### PAGE
FlatCC either uses optimized memcpy or non-compliant pointer casts depending on the platform. Essentially, buffer memory is first copied, or pointer cast, into an unsigned integer of a given size. This integer is then endian converted into another unsigned integer. Then that integer is converted into a final integer type or floating point type using union casts. This generally optimizes out to very few assembly instructions, but when it does not, code size and execution time can grow significantly.
It has been observed that targets both default to strict aliasing with -O2 optimization, and at the same to uses a function call for memcpy(dest, src, sizeof(uint32_t)) , but where __builtin_memcpy does optimize well, hence requiring detection of a fast memcpy operation.
This is a game between being reasonably performant and compliant.

### REQUIREMENTS
Rewrite the FlatCC passage from "FlatCC either uses" down to "fast memcpy operation.", substituting "value" for every occurrence of "integer". The entries that come next are separate material with no connection to the FlatCC passage.

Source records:
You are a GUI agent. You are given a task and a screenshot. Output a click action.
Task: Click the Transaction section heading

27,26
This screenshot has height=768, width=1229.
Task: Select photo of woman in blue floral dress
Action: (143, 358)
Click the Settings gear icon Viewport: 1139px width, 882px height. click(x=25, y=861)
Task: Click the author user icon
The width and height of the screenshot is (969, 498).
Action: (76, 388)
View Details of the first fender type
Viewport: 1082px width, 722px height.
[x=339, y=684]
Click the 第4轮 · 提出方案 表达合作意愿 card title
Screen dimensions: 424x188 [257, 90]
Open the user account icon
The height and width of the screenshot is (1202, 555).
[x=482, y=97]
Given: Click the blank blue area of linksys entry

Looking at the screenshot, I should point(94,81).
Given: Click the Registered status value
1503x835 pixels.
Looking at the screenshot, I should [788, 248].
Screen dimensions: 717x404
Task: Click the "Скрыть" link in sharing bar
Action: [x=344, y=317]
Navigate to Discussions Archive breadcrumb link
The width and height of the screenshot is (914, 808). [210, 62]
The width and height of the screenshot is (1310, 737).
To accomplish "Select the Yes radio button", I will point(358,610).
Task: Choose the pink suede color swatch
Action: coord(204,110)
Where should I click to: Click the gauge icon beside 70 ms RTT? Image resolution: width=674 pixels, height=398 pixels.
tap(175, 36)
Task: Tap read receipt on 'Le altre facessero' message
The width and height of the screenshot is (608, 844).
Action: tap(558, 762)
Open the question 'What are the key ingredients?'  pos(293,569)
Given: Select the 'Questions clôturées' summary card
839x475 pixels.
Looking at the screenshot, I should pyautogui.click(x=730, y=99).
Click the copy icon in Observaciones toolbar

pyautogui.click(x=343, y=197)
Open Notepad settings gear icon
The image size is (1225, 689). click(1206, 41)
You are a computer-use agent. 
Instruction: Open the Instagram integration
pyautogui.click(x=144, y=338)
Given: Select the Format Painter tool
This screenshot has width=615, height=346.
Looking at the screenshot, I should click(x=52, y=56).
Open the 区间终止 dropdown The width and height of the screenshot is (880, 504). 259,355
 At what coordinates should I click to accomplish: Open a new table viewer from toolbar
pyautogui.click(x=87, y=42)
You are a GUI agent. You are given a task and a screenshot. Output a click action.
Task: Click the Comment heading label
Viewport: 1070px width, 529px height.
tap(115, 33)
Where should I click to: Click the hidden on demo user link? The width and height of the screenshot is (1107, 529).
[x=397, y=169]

### ANSWER BELOW
FlatCC either uses optimized memcpy or non-compliant pointer casts depending on the platform. Essentially, buffer memory is first copied, or pointer cast, into an unsigned value of a given size. This value is then endian converted into another unsigned value. Then that value is converted into a final value type or floating point type using union casts. This generally optimizes out to very few assembly instructions, but when it does not, code size and execution time can grow significantly.
It has been observed that targets both default to strict aliasing with -O2 optimization, and at the same to uses a function call for memcpy(dest, src, sizeof(uint32_t)) , but where __builtin_memcpy does optimize well, hence requiring detection of a fast memcpy operation.